== Given text ==
◇ ◇ ◇ ◇

Carrier: My Father and Me

Haitian author, Edwidge Danticat, captured the importance of tradition and the beauty of assimilating into the path of your mother (father) in Krik Krak.  I must have read Danticat a hundred times since she is without a doubt my favorite author.  Yet, in thinking about this blog post, her writing never spoke to me like it does now.  She wrote, “You remember thinking while braiding your hair that you look a lot like your mother. Your mother, who looked like your grandmother and her grandmother before her. Your mother, she introduced you to the first echoes of the tongue that you now speak.”

My father, rest in peace, began his career in the United States Postal Service as a mail carrier.  A job that his father held in the same post office that would become my father’s second home.  When people think of the West Hempstead Post Office, many would immediately think of Ed Kemnitzer, a man who wore the USPS brand every day.  In fact, he brought that strong brand of work ethic and passion home which seeped its way into our “daily soup” as Danticat would claim.  I remember my mother wearing a t-shirt that stated, “Neither snow nor rain nor heat nor gloom of night stays these couriers from the swift completion of their appointed rounds.”  I laugh because the t-shirt had holes and bleach stains.  We all became carriers of that message.  Despite the many promotions, my father always shared that his favorite job was the one of the mail carrier.  He adored the value of delivering goods and the conversation that took place with every member of each house.  As a supreme extrovert and master at building relationships, he needed these connections.  I now look back on his life and wonder if Danticat is right.  Do I follow in his footsteps?  Do I “look a lot like my [father]?”

When you search for a definition of the word carrier, you find the following:

  • A person or company that undertakes the professional conveyance of goods or people.
  • A person that transmits a disease.
  • A substance used to support or convey another substance such as a catalyst.

I look at those definitions, and like my father, I have become a carrier.  With EdCamp Long Island five days away, with over seven hundred educators already signed up, I think about my role in carrying a passion for learning.  My role in co-planning an event that will certainly deliver messages that will be the catalyst for change.  Messages that will help brand education so our students would be champions of this age of innovation.  Perhaps carrying this wonderful disease of a love of learning pays tribute to my father’s life.  The commitment and work ethic that exists in helping others along a network of learning is the “first echo of the tongue” that I speak.  Like my father when he was a mail carrier, I have a thirst for conversation.  I love building relationships that serve as the foundation for my work.

Even further, Danticat closed her chapter in Krik Krak with “And this was your testament to the way that these women lived and died and lived again.” This Saturday, I will celebrate being a carrier.  When I read Krik Krak again and again, I replace the word women with men and I swiftly become her intended audience.  This Saturday, I look forward to spreading our powerful brand so our disease becomes viral.

◇ ◇ ◇ ◇

== Exercise requirements ==
(a) Retype the portion of the blog post between "Even further, Danticat" and "disease becomes viral.", inclusive.
(b) List every definition of the word "carrier" that the blog post gives.
The data that come after this point are separate material and are not part of the blog post.

== Information shown ==
◇ ◇ ◇ ◇

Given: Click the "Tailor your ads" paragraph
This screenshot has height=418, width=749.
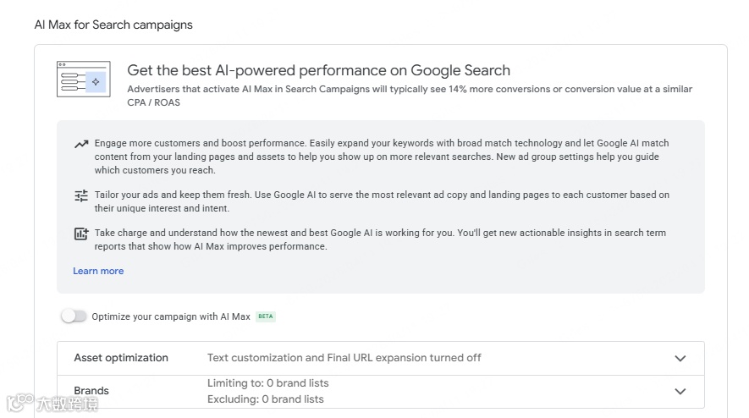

◇ ◇ ◇ ◇

== Activity answers ==
(a)
Even further, Danticat closed her chapter in Krik Krak with “And this was your testament to the way that these women lived and died and lived again.” This Saturday, I will celebrate being a carrier.  When I read Krik Krak again and again, I replace the word women with men and I swiftly become her intended audience.  This Saturday, I look forward to spreading our powerful brand so our disease becomes viral.

(b)
- A person or company that undertakes the professional conveyance of goods or people.
- A person that transmits a disease.
- A substance used to support or convey another substance such as a catalyst.